Rent-seeking di Papua bukan sekadar persoalan ekonomi, tetapi sebuah pola relasi kekuasaan yang terbentuk selama puluhan tahun. Konsep ini menjelaskan bagaimana aktor politik dan birokrasi memperoleh keuntungan tanpa menciptakan nilai tambah bagi rakyat Papua. Dari sini, kita melihat titik awal bagaimana struktur pemerintahan dan pembangunan menjadi rapuh, karena energi negara tidak tertuju pada pelayanan publik, tetapi pada perebutan rente yang berasal dari anggaran negara, sumber daya alam, dan proyek-proyek strategis.

Fenomena ini muncul dari sejarah panjang ketimpangan pembangunan yang diwariskan sejak masa kolonial hingga integrasi Papua ke dalam Indonesia. Ketika Orde Baru memperkenalkan model pembangunan sentralistik, Papua dijadikan daerah ekstraksi ekonomi khususnya tambang, kayu, dan perkebunan. Pola tersebut menciptakan budaya birokrasi yang melihat anggaran pemerintah sebagai ladang keuntungan, bukan amanah untuk melayani warga. Dari pola inilah rent-seeking menemukan tanah suburnya.

Memasuki era Otonomi Khusus, rent-seeking bukan melemah, justru menemukan bentuk baru. Anggaran besar yang digelontorkan pusat yang semestinya menjadi alat koreksi ketertinggalan berubah menjadi komoditas politik. Para elite lokal bersaing menjadi “penjaga gerbang” anggaran Otsus. Transisi dari era pusat menuju era lokal tidak diiringi transformasi nilai-nilai kepemimpinan, sehingga kekuasaan hanya berpindah tangan tanpa perubahan paradigma.

Dinamika ini semakin diperparah oleh lemahnya kapasitas kelembagaan di tingkat provinsi, kabupaten, dan distrik. Ketika institusi pengawasan tidak kuat, rent-seeking mudah beroperasi dalam ruang gelap birokrasi: mulai dari markup proyek pembangunan jalan, manipulasi data penduduk miskin, hingga penunjukan kontraktor tanpa mekanisme transparan.

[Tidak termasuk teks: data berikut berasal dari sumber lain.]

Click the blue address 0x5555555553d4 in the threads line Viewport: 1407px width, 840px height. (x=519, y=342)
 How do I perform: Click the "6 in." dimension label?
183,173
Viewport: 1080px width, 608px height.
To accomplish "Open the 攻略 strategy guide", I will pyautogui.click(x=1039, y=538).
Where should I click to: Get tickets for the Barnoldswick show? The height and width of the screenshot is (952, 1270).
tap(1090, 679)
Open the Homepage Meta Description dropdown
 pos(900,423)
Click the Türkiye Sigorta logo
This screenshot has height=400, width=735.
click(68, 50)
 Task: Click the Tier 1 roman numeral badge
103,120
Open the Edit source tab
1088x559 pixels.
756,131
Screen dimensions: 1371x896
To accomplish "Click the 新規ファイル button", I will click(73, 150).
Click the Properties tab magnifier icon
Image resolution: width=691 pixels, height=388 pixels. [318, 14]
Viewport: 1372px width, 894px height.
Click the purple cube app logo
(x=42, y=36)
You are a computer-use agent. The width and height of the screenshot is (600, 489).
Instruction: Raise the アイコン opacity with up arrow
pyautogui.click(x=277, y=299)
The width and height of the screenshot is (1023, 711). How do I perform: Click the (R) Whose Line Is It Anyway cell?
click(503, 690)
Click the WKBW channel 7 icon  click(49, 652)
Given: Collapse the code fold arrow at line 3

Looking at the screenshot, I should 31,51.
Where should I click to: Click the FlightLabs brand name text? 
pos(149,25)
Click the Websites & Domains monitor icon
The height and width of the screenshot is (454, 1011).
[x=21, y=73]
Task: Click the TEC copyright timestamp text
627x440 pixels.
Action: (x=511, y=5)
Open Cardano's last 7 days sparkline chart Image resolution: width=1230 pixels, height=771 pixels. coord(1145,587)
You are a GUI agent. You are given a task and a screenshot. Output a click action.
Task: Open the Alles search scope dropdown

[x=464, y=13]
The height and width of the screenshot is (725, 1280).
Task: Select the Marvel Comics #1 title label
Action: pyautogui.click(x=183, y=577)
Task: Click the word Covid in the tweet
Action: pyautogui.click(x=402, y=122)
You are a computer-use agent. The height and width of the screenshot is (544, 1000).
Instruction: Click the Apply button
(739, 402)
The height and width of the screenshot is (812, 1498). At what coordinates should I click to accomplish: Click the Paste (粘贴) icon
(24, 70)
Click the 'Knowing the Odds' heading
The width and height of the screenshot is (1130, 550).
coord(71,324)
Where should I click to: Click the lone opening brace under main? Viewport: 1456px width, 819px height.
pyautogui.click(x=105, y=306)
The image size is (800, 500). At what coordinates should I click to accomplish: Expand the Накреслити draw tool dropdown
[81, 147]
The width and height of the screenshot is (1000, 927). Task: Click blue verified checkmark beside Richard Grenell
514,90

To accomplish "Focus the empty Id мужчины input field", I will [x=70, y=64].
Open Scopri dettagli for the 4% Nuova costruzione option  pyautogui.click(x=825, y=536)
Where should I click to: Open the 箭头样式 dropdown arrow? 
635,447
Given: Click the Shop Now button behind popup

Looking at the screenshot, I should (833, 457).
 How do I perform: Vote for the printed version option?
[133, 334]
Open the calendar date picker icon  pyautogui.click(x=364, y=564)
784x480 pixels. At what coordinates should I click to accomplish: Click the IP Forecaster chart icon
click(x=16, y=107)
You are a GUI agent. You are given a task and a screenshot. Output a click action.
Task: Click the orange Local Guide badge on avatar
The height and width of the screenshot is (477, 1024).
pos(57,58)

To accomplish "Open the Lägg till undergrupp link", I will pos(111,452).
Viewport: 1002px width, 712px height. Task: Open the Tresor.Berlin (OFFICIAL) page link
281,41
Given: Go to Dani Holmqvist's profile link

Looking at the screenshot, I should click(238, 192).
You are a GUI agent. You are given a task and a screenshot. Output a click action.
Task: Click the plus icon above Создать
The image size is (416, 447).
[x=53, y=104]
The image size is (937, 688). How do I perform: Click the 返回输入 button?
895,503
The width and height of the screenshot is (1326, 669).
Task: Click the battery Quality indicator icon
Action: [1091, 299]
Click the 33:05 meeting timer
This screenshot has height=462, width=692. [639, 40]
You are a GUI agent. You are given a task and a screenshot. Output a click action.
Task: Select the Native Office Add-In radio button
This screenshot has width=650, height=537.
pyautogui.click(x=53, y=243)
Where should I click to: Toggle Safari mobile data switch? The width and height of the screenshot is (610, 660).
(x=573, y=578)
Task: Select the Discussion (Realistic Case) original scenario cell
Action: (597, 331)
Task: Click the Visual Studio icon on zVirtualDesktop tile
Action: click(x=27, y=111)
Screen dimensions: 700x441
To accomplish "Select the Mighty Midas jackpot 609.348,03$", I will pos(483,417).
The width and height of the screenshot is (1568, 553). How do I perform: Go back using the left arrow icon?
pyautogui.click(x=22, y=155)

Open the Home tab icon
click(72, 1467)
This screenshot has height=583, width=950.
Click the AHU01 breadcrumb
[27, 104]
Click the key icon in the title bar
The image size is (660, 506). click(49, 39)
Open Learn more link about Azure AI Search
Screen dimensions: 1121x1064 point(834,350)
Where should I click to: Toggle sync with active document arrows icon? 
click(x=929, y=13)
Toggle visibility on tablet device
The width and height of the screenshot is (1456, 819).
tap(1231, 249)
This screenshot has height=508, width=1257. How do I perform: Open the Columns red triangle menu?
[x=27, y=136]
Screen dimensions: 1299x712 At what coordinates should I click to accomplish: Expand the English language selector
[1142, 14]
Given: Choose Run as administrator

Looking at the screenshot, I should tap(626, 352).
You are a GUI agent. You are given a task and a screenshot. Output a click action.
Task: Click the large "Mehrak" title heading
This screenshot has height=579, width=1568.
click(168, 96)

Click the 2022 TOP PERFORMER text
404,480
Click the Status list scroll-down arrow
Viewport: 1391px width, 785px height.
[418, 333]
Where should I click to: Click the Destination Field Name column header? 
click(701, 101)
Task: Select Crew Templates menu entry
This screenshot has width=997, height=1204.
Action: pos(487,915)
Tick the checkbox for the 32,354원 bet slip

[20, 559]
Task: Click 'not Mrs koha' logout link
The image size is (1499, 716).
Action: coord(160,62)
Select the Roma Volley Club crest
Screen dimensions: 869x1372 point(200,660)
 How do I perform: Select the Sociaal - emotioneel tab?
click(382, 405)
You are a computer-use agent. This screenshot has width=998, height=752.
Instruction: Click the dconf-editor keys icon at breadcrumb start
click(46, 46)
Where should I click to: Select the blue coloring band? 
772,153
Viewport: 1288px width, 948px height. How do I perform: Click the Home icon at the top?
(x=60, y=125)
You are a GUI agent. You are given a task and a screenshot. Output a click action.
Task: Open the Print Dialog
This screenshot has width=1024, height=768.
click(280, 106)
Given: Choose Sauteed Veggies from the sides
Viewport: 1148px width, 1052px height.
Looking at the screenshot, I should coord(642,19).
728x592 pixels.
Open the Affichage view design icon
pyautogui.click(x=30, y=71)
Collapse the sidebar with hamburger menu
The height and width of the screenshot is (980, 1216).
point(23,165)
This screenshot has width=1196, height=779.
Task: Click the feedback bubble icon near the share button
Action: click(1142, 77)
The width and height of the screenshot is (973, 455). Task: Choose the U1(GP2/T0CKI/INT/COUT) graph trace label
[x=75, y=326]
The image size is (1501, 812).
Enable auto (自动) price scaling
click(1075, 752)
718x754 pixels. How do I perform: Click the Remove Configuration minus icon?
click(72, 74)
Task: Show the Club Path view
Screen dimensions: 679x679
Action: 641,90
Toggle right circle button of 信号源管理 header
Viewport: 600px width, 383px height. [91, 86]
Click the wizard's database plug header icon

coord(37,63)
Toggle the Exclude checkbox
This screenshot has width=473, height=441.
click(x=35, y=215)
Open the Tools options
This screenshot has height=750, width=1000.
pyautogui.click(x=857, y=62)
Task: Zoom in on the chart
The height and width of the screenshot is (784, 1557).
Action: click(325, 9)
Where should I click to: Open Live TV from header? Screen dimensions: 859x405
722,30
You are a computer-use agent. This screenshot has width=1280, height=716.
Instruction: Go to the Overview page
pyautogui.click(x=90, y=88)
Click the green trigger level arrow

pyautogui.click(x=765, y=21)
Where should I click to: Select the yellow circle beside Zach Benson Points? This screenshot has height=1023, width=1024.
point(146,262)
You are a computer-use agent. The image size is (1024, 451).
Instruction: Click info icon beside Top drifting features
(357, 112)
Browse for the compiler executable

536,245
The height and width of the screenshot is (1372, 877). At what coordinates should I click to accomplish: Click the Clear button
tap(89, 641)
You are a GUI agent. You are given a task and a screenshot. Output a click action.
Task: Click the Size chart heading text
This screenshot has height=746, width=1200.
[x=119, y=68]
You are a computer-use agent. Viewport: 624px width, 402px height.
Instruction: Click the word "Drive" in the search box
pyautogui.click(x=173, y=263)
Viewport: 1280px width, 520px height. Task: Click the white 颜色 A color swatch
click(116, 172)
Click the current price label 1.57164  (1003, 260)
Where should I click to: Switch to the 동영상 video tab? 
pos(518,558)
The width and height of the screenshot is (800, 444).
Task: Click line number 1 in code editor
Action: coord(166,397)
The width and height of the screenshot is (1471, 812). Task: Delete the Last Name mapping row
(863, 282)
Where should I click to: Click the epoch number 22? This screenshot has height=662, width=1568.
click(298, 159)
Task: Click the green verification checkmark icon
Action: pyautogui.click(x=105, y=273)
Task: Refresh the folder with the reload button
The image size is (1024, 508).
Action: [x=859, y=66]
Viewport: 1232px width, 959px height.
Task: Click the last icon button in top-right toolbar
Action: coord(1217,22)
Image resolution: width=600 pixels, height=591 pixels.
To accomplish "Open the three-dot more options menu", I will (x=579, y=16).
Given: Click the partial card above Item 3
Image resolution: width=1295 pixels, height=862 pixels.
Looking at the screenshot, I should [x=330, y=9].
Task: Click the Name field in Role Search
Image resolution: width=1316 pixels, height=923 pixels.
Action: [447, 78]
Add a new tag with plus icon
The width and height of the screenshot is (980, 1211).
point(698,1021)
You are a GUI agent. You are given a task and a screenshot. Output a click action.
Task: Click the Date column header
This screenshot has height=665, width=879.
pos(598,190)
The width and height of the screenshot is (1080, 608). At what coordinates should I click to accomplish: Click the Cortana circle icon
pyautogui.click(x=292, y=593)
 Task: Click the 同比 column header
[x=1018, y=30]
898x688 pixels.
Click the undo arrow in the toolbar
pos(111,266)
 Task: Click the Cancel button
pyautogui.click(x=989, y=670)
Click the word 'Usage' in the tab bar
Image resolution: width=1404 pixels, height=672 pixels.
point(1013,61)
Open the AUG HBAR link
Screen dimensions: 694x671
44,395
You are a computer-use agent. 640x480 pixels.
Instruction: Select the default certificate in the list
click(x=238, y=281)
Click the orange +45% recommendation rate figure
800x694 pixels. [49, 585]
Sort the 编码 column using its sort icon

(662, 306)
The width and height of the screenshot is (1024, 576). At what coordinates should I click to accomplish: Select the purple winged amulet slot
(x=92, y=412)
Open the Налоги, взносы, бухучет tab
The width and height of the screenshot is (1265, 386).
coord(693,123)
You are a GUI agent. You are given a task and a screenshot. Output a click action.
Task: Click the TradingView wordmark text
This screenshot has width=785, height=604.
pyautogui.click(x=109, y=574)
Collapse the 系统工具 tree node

Setiap celah administratif menjadi peluang keuntungan pribadi bagi aktor-aktor tertentu yang memiliki akses pada kekuasaan.

Namun rent-seeking di Papua tidak hanya terjadi di lembaga pemerintahan; ia juga merasuki hubungan antara elit lokal dan kapital besar dari luar Papua. Banyak perusahaan tambang, hutan, dan perkebunan melakukan kolaborasi tersembunyi dengan oknum pejabat, yang kemudian memicu marginalisasi orang asli Papua dari tanah adat dan sumber ekonomi mereka. Transisi ini memperjelas bahwa rent-seeking tidak hanya menciptakan kerugian fiskal, tetapi juga memperdalam ketidakadilan struktural.

Konsekuensi sosialnya sangat terasa. Ketika anggaran publik tersedot ke dalam praktik rent-seeking, ruang untuk pelayanan dasar semakin menyempit. Pendidikan, kesehatan, dan infrastruktur tidak berkembang secepat aliran dana yang masuk setiap tahun. Masyarakat Papua melihat sekolah roboh, puskesmas tanpa obat, dan jalan yang rusak, sementara laporan keuangan mencatat proyek-proyek tersebut sebagai “selesai dan berhasil.” Realitas seperti ini membuat masyarakat semakin kehilangan kepercayaan pada pemerintah.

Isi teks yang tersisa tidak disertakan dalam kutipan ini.